Alongside its investment push, Amazon has continued restructuring parts of its workforce and retail footprint. The report said the company is cutting about 16,000 corporate jobs in what it described as a second round of major layoffs in three months. Amazon said in an emailed statement that AI was “not the reason behind the vast majority” of the reductions, attributing the move instead to eliminating layers to increase speed.
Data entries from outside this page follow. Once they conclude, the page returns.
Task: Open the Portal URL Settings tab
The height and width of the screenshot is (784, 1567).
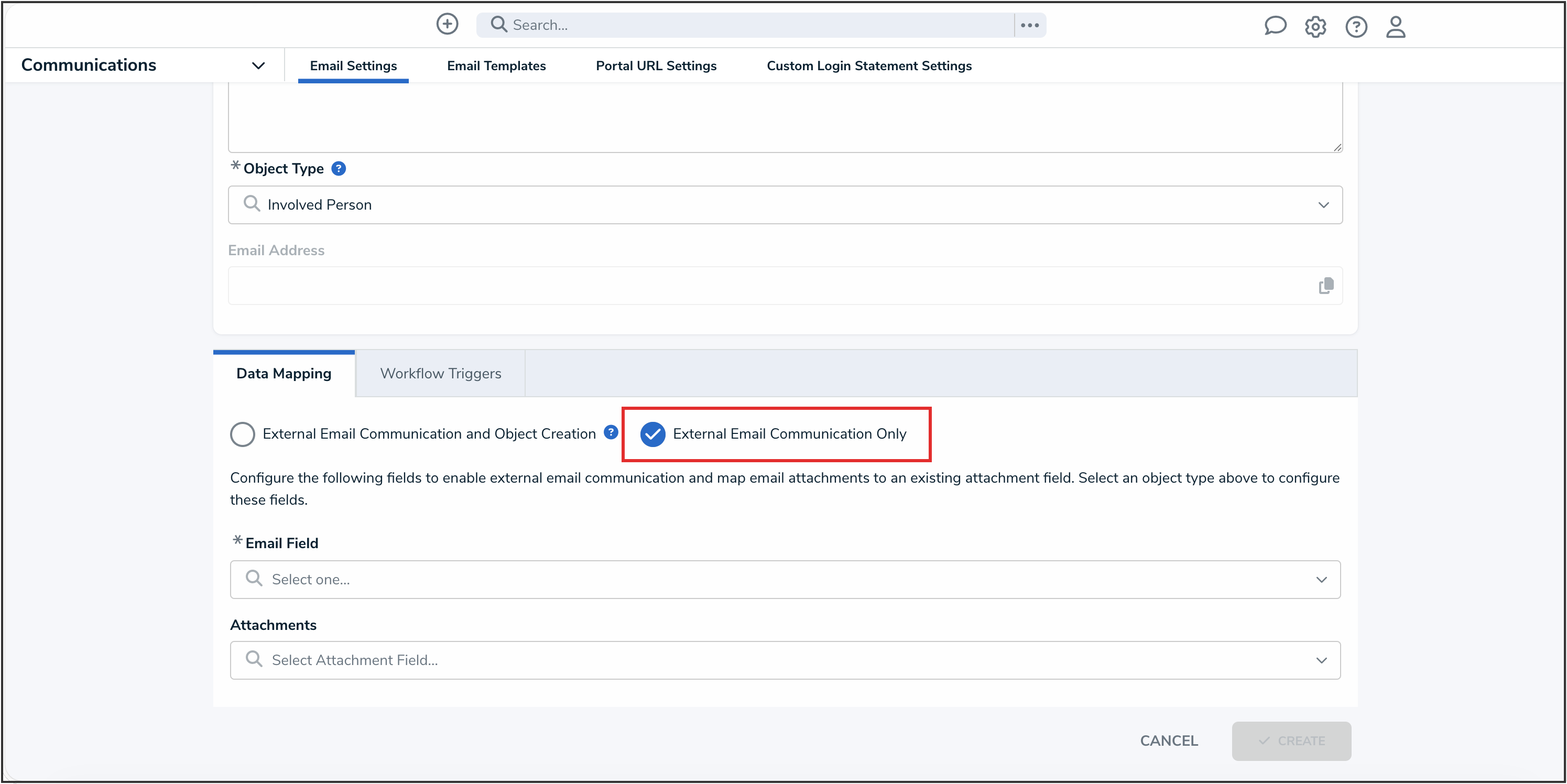Action: [x=656, y=66]

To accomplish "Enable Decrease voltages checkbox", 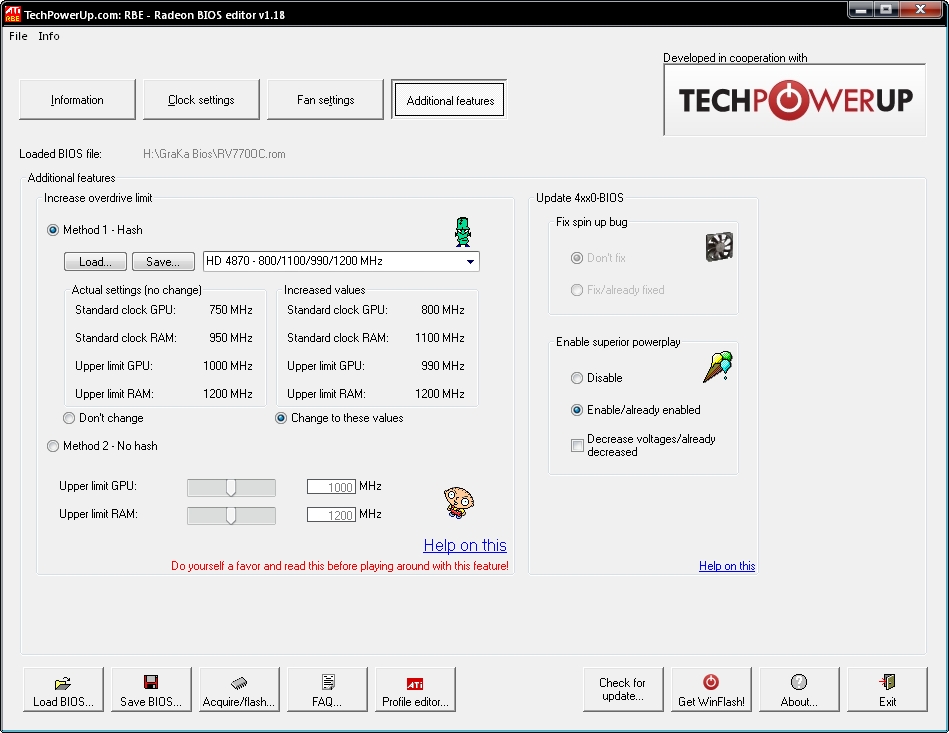I will click(x=577, y=446).
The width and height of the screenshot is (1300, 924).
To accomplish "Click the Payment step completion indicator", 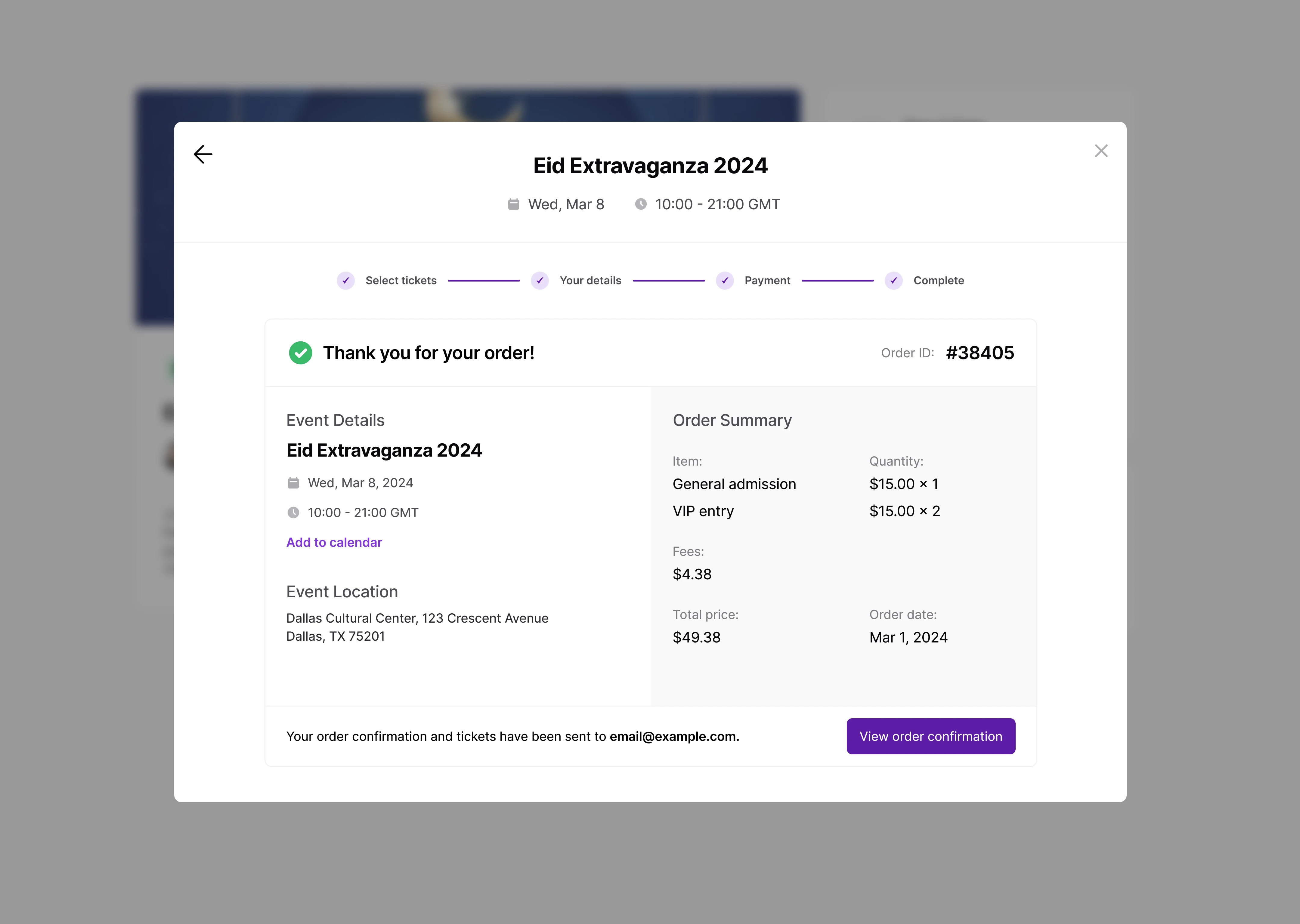I will 725,281.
Separately, the report cited notices to state workforce agencies indicating Amazon planned to cut about 5,000 retail workers tied to a decision to close nearly all Amazon Go and Amazon Fresh stores. Those cuts would add to earlier reductions, including 14,000 job cuts in October, taking the total to well above 30,000 since Jassy highlighted a shift toward AI-driven organizational changes.

Even as it narrows parts of its physical retail strategy, Amazon is continuing to invest in fulfillment speed. The company highlighted ongoing work on robotics and AI-supported logistics. It also pointed to “Amazon Now,” an ultra-fast delivery service promising delivery on thousands of items in 30 minutes or less, available in parts of India, Mexico, and the United Arab Emirates, with tests underway in the United States and the United Kingdom. The company also said it is expanding same-day grocery delivery to more than 2,300 U.S. cities and towns.

Big Tech AI Spending Rises as Amazon Guides Q1 Sales Range

Amazon’s projected spending increase lands amid a broader AI investment wave across major technology companies. The AP report said several large firms are expected to lift AI-related spending in 2026, citing Alphabet’s forecast for $175 billion to $185 billion in capital expenditures after investing $91 billion previously.

For the current quarter, Amazon said it expects sales of $173.5 billion to $178.5 billion, compared with an analyst projection of $175.6 billion cited in the report.